Asthma is a long term condition affecting children and adults. The air passage in the lungs becomes narrow due to inflammation and tightening of the muscles around the small airways. This causes asthma symptoms: cough, wheeze, shortness of breath and chest tightness. These symptoms are intermittent and are often worse at night or during exercise. Other common “triggers” can make asthma symptoms worse. Triggers vary from person to person, but can include viral infections (colds), dust, smoke, fumes, changes in the weather, grass and tree pollen, animal fur and feathers, strong soaps, and perfume.
Symptoms of asthma
1) Coughing at night, laughing or during exercise.
0) tightness in the chest
3) shortness of breath
4) difficulty talking
5) anxiety and panicking
6) fatigue, chest pain
7) rapid breathing
8) sleep interruptions
9)confusion
10)dizziness, pale lips and fingernails
Triggers include:
Respiratory infections, exercise, allergens, pests, enviornmental irritants, intense emotions, extreme weather conditions.
Diagnosing asthma:
Pulmonary function test confirms the asthma. This can detect the stenosis in the lumen of airways. Asthma is usually suspected by a healthcare provider based on a pattern of symptoms and response to medicine called a bronchodilator that can releif the squeezing of the muscles around the airways. Blood test to check for increased levels of eosinophils and immunoglobulin E .
Management of asthma:
1) Bronchodilators that relax muscles around the airways.
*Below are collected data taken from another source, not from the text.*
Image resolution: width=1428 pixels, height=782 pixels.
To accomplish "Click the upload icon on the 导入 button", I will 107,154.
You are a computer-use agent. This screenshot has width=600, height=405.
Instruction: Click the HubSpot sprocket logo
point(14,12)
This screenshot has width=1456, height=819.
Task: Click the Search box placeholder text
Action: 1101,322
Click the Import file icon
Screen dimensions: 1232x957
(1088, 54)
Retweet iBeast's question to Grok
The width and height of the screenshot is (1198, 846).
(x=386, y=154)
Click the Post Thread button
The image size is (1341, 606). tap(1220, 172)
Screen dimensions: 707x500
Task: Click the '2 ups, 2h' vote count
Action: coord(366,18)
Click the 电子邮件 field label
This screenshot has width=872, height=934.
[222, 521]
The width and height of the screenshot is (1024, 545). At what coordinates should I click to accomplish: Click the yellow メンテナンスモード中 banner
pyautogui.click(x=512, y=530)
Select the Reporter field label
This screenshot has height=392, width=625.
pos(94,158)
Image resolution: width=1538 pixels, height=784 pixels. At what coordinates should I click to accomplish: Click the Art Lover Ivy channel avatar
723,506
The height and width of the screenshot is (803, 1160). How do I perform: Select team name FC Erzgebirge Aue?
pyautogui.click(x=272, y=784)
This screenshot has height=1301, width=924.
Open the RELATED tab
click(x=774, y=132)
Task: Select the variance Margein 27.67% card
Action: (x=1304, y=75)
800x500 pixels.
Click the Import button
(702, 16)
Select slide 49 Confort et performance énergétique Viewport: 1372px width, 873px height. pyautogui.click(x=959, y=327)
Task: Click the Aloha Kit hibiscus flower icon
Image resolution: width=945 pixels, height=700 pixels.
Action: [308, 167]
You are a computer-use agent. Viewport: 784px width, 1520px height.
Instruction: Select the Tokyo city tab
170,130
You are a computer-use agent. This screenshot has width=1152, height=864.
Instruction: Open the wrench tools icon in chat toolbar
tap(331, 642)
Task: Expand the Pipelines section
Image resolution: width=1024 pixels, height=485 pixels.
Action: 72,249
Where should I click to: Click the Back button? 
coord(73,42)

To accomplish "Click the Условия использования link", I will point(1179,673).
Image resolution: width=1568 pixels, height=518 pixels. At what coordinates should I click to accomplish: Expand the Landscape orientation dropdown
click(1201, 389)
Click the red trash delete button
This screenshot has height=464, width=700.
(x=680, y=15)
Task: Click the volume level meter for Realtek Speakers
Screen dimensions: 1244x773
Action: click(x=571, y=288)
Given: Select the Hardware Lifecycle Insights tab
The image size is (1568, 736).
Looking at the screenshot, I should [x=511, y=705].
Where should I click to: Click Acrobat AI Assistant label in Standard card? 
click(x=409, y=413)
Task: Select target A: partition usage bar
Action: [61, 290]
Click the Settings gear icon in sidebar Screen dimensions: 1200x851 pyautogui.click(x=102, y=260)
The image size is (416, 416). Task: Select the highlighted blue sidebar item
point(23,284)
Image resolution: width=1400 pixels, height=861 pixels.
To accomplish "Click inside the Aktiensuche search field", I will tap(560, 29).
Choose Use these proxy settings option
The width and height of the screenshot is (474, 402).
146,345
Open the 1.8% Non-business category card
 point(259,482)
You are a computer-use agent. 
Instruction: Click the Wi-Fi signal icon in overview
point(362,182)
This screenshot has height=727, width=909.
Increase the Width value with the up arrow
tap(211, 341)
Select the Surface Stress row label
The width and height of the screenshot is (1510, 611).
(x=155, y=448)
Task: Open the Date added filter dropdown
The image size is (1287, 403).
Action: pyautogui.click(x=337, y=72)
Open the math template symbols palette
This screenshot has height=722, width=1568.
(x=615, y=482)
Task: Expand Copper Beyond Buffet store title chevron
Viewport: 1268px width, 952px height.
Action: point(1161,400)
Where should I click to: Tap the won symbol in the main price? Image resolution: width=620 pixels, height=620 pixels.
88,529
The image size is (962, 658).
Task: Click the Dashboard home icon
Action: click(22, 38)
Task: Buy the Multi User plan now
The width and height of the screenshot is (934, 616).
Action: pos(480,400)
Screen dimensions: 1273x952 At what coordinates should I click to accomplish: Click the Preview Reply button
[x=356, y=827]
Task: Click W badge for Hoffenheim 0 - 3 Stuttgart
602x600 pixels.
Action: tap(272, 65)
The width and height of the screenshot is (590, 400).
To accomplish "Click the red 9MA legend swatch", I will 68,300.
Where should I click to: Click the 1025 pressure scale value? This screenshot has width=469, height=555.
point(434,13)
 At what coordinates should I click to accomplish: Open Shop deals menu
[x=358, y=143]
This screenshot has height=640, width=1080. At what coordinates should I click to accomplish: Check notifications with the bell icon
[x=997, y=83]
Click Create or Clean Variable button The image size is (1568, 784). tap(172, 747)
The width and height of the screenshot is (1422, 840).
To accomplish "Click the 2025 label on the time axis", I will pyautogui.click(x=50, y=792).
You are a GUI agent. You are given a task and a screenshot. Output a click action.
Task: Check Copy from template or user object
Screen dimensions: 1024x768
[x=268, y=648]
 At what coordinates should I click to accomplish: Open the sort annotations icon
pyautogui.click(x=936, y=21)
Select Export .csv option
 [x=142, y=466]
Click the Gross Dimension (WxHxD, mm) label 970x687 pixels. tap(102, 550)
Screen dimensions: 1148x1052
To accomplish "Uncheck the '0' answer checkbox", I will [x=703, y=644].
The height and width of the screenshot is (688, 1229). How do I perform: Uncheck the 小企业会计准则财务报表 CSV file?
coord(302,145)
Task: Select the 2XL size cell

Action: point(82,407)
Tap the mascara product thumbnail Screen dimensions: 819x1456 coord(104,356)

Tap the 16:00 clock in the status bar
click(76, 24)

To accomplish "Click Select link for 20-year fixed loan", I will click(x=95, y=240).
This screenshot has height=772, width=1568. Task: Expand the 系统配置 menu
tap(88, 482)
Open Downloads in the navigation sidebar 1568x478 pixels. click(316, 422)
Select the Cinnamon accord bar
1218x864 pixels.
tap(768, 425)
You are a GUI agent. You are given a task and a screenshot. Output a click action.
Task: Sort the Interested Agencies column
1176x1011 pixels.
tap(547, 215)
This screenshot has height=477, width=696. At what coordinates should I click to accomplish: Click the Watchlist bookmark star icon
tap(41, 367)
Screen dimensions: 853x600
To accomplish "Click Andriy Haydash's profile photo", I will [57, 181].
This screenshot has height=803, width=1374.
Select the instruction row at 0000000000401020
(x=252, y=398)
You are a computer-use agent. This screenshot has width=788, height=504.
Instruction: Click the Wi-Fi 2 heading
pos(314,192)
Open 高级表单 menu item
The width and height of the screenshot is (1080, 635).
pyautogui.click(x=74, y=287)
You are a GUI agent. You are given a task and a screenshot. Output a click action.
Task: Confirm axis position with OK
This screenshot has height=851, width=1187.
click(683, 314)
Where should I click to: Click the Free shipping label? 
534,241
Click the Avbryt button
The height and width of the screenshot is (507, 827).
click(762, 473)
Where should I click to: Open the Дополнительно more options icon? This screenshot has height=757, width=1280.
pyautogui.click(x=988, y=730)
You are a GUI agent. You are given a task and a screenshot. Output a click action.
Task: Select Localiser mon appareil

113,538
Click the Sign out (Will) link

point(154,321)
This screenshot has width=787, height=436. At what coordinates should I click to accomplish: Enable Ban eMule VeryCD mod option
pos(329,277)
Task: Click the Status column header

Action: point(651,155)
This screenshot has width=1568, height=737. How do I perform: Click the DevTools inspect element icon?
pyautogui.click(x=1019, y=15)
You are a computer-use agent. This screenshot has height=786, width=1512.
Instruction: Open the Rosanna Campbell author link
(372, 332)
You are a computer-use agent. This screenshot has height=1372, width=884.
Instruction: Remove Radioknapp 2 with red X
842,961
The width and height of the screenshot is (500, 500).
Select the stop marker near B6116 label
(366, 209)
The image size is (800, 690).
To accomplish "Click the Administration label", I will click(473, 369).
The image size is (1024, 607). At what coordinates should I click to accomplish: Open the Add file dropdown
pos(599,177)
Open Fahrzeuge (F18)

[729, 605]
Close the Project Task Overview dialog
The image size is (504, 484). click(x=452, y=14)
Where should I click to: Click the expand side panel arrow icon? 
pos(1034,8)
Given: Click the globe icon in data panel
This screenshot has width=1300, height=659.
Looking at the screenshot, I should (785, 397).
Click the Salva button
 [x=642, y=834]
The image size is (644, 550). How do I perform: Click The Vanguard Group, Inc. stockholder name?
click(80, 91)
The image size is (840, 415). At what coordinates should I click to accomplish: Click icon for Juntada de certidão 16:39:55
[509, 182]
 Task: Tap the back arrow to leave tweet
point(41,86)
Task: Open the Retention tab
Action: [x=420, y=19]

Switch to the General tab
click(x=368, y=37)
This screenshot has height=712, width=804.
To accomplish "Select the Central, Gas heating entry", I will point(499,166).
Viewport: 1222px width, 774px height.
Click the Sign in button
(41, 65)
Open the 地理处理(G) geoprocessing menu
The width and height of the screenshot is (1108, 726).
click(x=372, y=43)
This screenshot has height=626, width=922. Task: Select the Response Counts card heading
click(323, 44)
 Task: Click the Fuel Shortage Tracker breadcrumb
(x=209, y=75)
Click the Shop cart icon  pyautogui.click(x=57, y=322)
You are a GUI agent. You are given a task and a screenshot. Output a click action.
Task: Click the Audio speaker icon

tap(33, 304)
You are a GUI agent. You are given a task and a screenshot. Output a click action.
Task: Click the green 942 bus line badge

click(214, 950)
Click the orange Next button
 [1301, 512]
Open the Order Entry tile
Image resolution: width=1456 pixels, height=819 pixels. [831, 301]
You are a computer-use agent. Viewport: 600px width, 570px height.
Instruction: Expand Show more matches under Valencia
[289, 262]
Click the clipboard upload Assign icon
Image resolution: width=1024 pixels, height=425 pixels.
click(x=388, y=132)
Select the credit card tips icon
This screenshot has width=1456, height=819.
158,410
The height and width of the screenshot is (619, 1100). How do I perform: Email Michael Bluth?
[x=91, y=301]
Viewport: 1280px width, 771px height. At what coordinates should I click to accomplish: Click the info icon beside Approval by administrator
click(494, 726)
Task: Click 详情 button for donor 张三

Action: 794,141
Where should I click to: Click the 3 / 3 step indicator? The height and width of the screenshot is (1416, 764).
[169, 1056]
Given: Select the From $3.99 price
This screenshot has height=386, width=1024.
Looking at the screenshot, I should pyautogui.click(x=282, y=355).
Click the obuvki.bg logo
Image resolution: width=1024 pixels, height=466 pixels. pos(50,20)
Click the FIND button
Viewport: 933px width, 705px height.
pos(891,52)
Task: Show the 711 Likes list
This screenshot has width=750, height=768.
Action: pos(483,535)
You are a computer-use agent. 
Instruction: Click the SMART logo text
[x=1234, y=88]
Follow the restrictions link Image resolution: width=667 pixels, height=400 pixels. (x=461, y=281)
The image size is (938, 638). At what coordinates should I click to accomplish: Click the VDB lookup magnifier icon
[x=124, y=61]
2) Antibiotics to fight for any bacterial pneumonia and bronchitis.
3) Anti- inflammatory medications such as inhaled corticosteroids for long term, and oral steroids for acute attacks
PHYSIOTHERAPY MANAGEMENT
Main aim of physiotherapy management will be to ease breathing and remove lung secretions through chest physiotherapy.
Instructions are given from the respiratory therapist to how to cope up with the dyspnoea. 1) Decreasing breaths taken ( reducing respiratory flow).
2) taking smaller breaths ( reducing tidal volume)
3) Deep breathing ( diaphragmatic breathing through use of abdominal muscles and lower throacic chest movements)
4) pursed lip breathing . Deep inhale from nose and exhaling through mouth like blowing air out.
5) relaxation plays vital role in managing asthma attacks. Sitting in semi flexed position keeping 4 to 5 pillows on the back for support will ease breathing .
6) deep breathing techniques. Inhale deep for 4 sec hold for 5 sec and blow out through mouth slowly in 6 sec.
7) removal of secretions is very important as it triggers cough. Removal of chest secretions through
a) percussions ( frequency should be more than intensity, intensity should be extreme low in osteoporotic patients, or use vibrators in such patients)
b) shaking
c) vibrations
d) postural drainage
e) FET by huff cough.
8) Range of motion exercises for bed ridden patients to avoid any contractures.
9) Educate the patient about use of bronchodilators and breathing exercises.
10) correct posture in standing and sitting which will assist in the management of asthma attacks by allowing the chest to expand appropriately and lungs to function optimally.
INSPIRATORY MUSCLES TRAINING: it can be trained for both strength and endurance with an external resistive device. Exercise induced bronchoconstriction as well as chronic bronchoconstriction in asthmatics is associated with increased inspiratory muscle work. It is reasonable to suggest that increasing the strength of the inspiratory muscles in people with asthma may reduce the intensity of dyspnea and improves exercise tolerance. Breathing exercises, inspiratory muscle training, physical training and airway clearence are the most relevant treatment options for asthmatic patients.